One final problem is scalability. Most green energy is easily scalable. A small wind or solar farm is about as efficient as a big one. In other words, there are no real scale economy advantages, as economists would put it. This means a small producer is just as capable of competing as a large one, contrary to the inherent industrial strategy in the free market system that bigger is more profitable. 

One new energy source is in the news this month. An incremental development in nuclear fusion resulted in more energy given off in forcing two hydrogen atoms, deuterium and tritium, to combine into one helium atom and a neutron of lighter mass than its constituents.
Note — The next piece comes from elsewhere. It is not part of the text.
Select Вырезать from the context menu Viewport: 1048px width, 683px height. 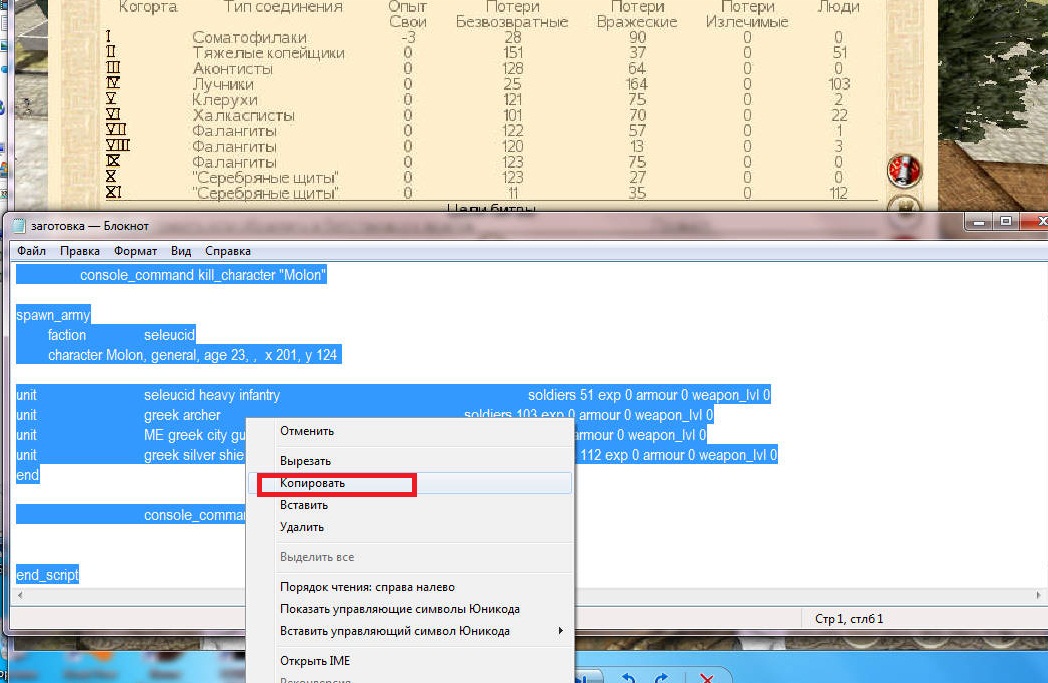coord(305,461)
The difference in mass between two hydrogen atoms and a helium atom and neutron is converted into more energy, thank you Albert, than the energy of the lasers used to force these atoms together. 
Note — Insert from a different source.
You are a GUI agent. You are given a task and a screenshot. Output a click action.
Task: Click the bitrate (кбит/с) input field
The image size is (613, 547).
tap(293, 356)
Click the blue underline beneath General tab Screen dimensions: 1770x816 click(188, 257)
Don’t get too excited about this first occurrence of positive net energy from fusion, though. In fact, the energy to run this experiment and to power the lasers, with only 1% of the laser power converted to laser light, is hundreds or thousands of times larger than the amount of fusion energy produced. It required a facility the size of three football fields to produce enough energy to power a small space heater for about half an hour. When I studied physics in college in the 1970s, fusion was still a couple of decades away, and still is today, if not longer. 
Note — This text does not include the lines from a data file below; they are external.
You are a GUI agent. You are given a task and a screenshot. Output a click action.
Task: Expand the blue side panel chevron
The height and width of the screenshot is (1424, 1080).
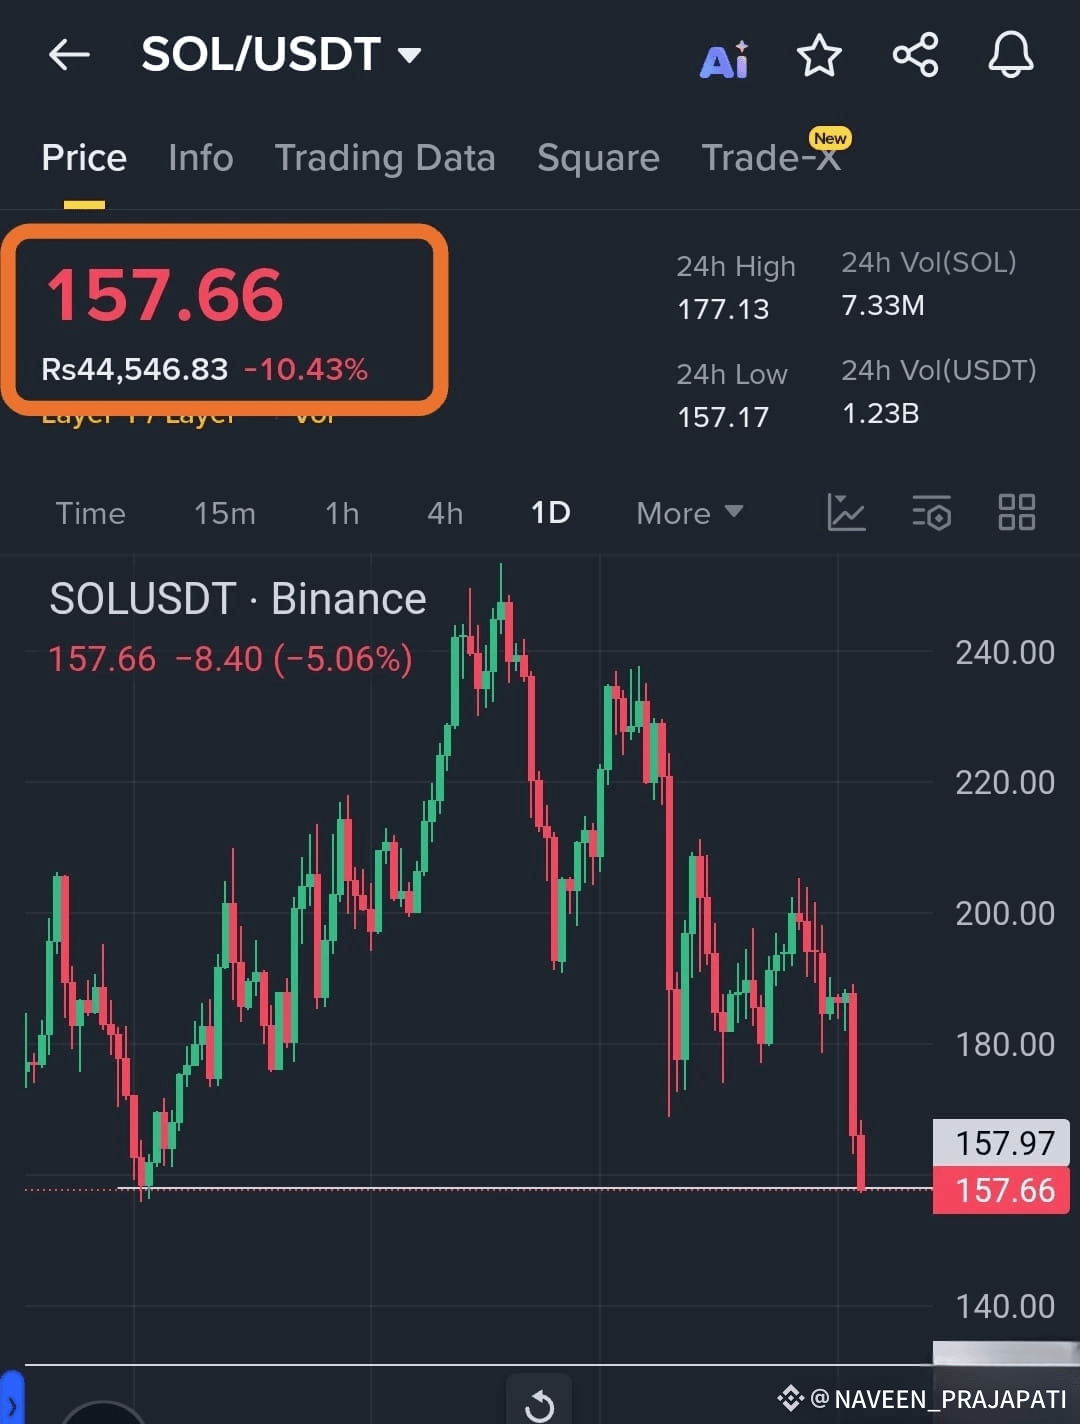11,1399
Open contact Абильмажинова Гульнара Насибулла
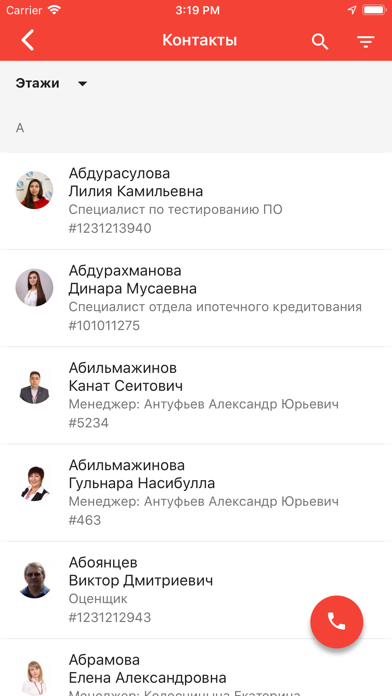392x696 pixels. [196, 493]
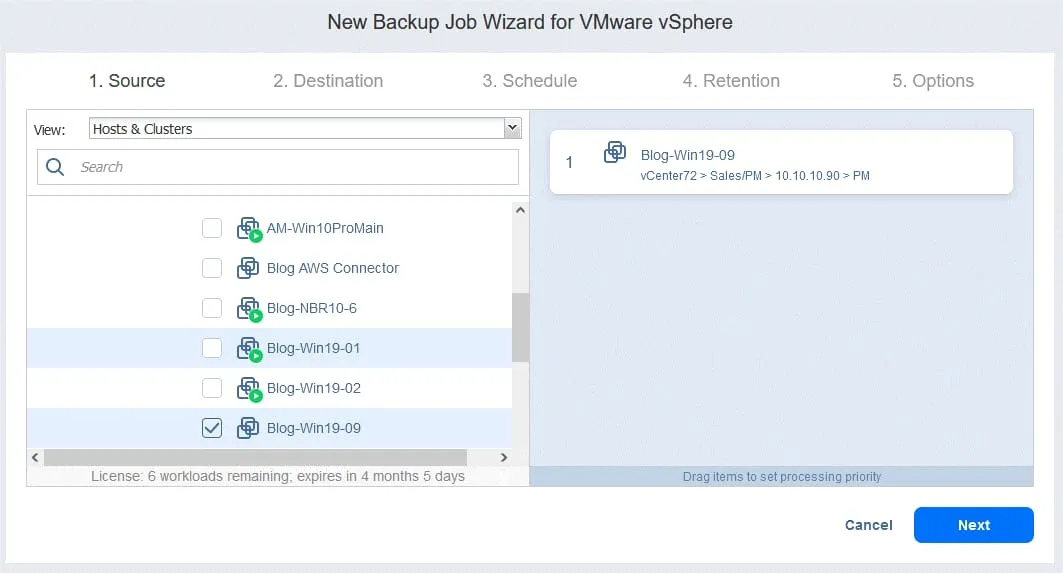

Perhaps fusion can be part of the energy mix someday far off in the future, but it won’t be our redemption. It won’t outcompete other far cheaper alternatives, but it is nice to dream. It is also the type of innovation that attracts private capital because it yields the scale economies they need to create the monopolies they desire. But, even so, the investment cost scale is so large and the production costs likely large as well that, as thrilled as I am about fusion as a physicist, it is not a game changer for economists. Research on, as spinoffs will arise, but China has the right idea. It is better to corner the market on development than on research. 

One might argue that it is unfair for China to simply take, and some argue even steal, the intellectual property developed in the United States. Perhaps. But, when has there ever been a value in science that the best science ought to be bottled up by the highest bidder? I am not defending China’s practices, but the spreading of innovation is inevitable, especially in this day and age. But nor is China a research sluff. It is doing some of the best basic research in top flight schools there, and many Chinese nationals are also leading incredibly creative research projects at our U.S. universities too. Perhaps they will someday return to Mainland China with these experiences and intellectual capital. That transfer of ideas is something from which we’ve always extracted great pride, at least until now. 

Now, I don’t advocate throwing the baby out with the bathwater. The free market system has some incredible efficiencies. The problems I’ve described can be solved. But, nor do I want our bureaucrats picking winners and losers. That would be a recipe for corruption and even more dysfunctional political lobbying. What the U.S. and many western nations can do, though, is incentivize the private sector to solve the three problems I described above, and sponsor more demonstration projects that can reduce the uncertainties inherent in new product development.

By better aligning returns and risk for socially beneficial projects, this Achilles heel of private investment can at least be partially corrected. Harder to correct is the need to spread the advantages of innovations across the greatest number of residents who could benefit. That goes against the goal of innovators to monopolize and hence better capitalize on their ideas. That is the tough nut to crack.